┌─ Exercise inputs

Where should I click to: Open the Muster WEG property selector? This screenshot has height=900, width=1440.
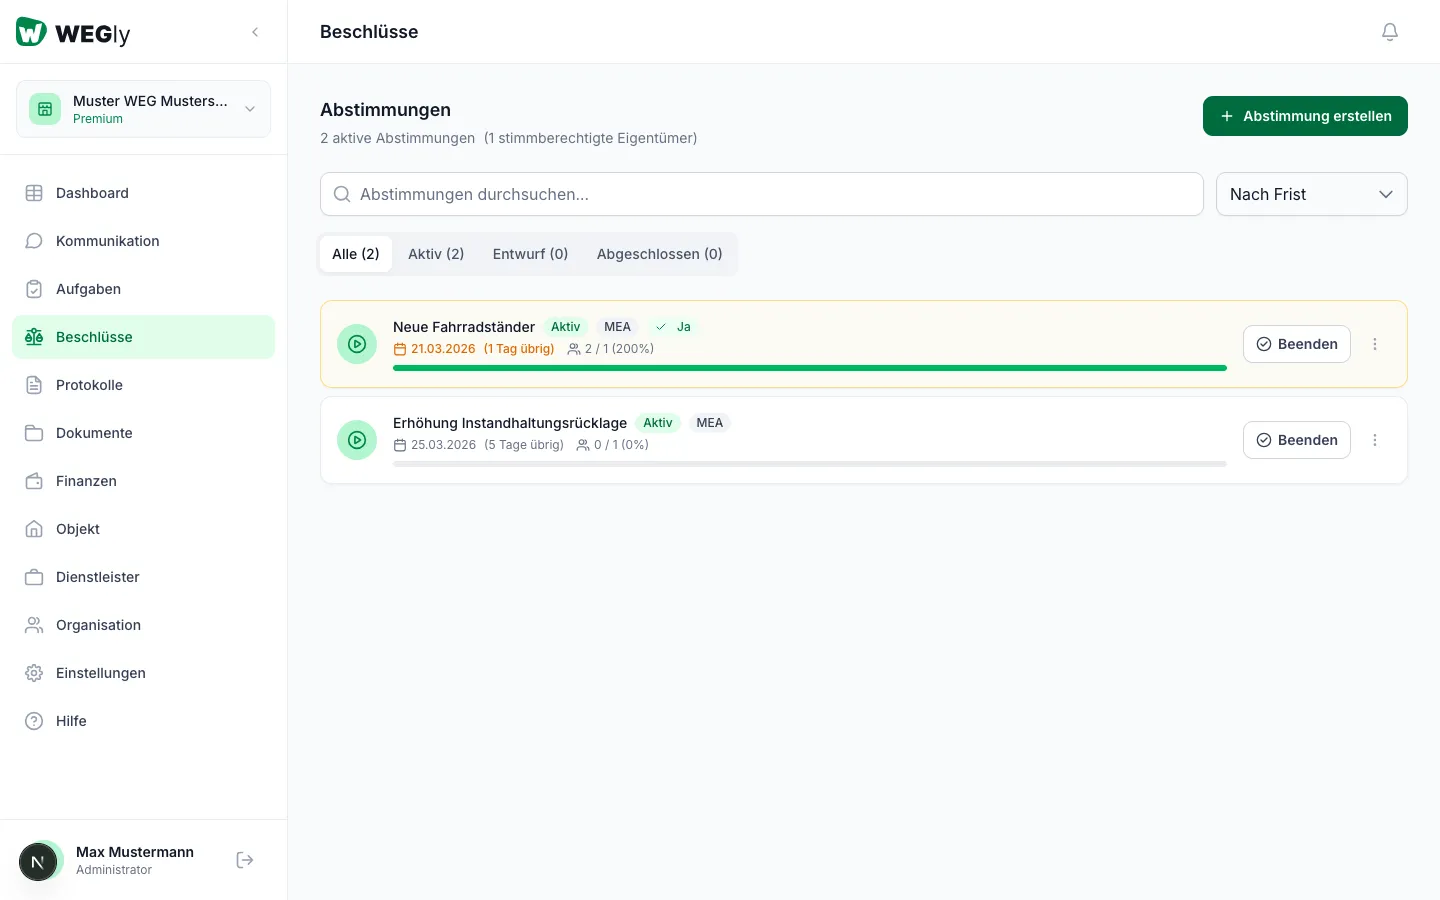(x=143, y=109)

└─
┌─ Exercise inputs

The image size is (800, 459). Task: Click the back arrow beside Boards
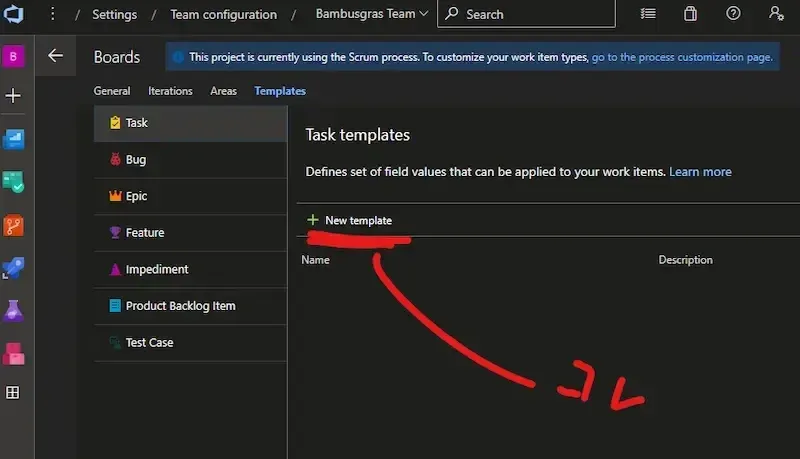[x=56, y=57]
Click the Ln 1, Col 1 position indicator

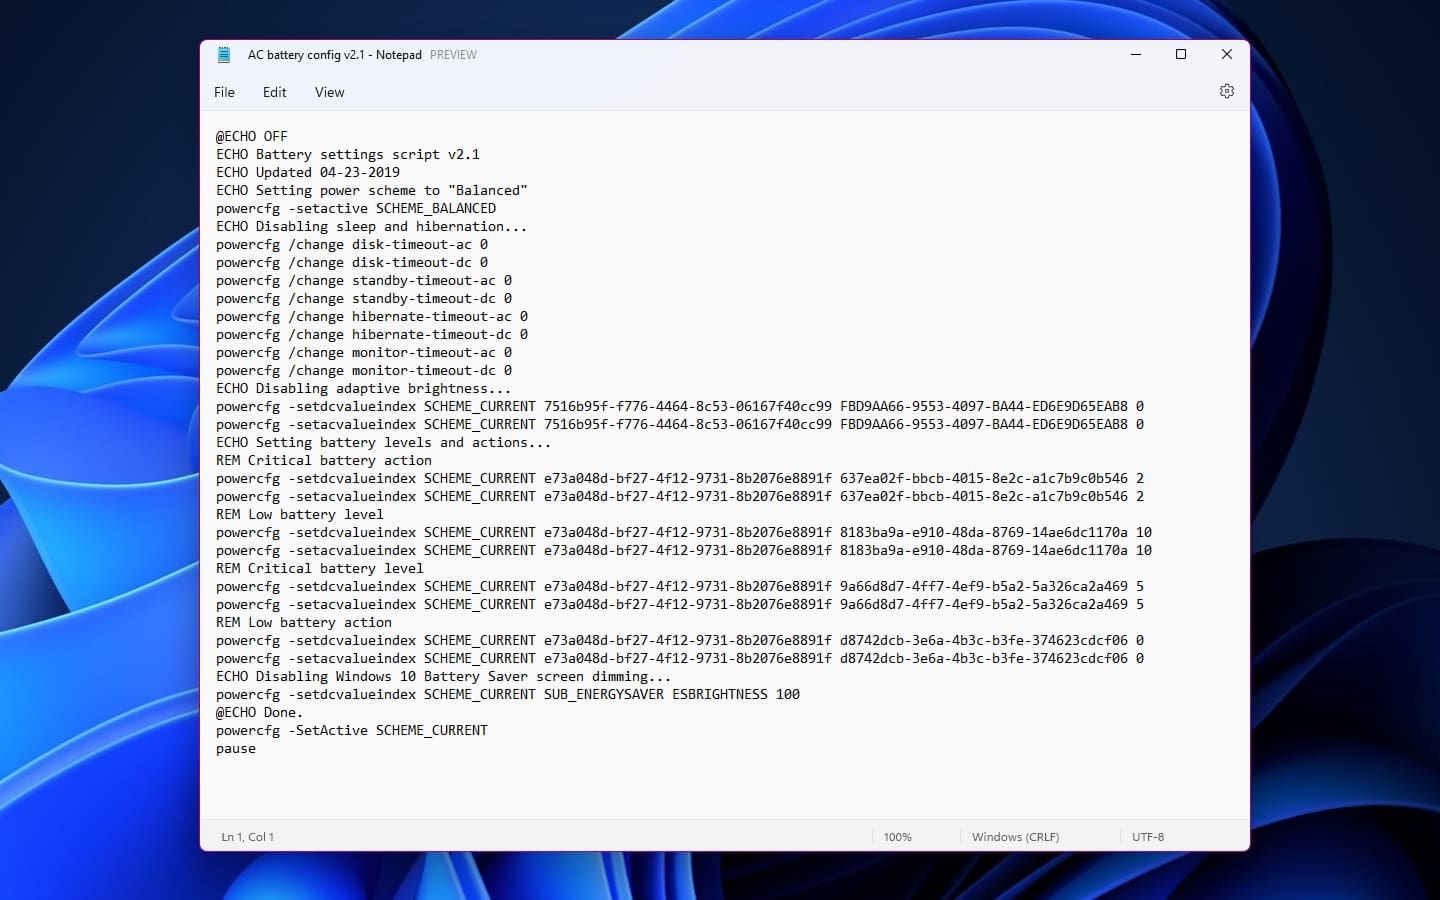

└─
┌─ Exercise inputs

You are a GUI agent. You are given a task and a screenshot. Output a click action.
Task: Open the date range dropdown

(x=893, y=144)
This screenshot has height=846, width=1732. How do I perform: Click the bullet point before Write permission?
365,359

└─

• [The problem]: Look above for the line with "The image size" and the line with "Click the Ln 1, Col 1 position indicator"; set down those two lines and all lines between them exactly, without pictures and without anything else.

• [Reply to the exercise]:
The image size is (800, 459). Task: Click the back arrow beside Boards
[x=56, y=57]
Click the Ln 1, Col 1 position indicator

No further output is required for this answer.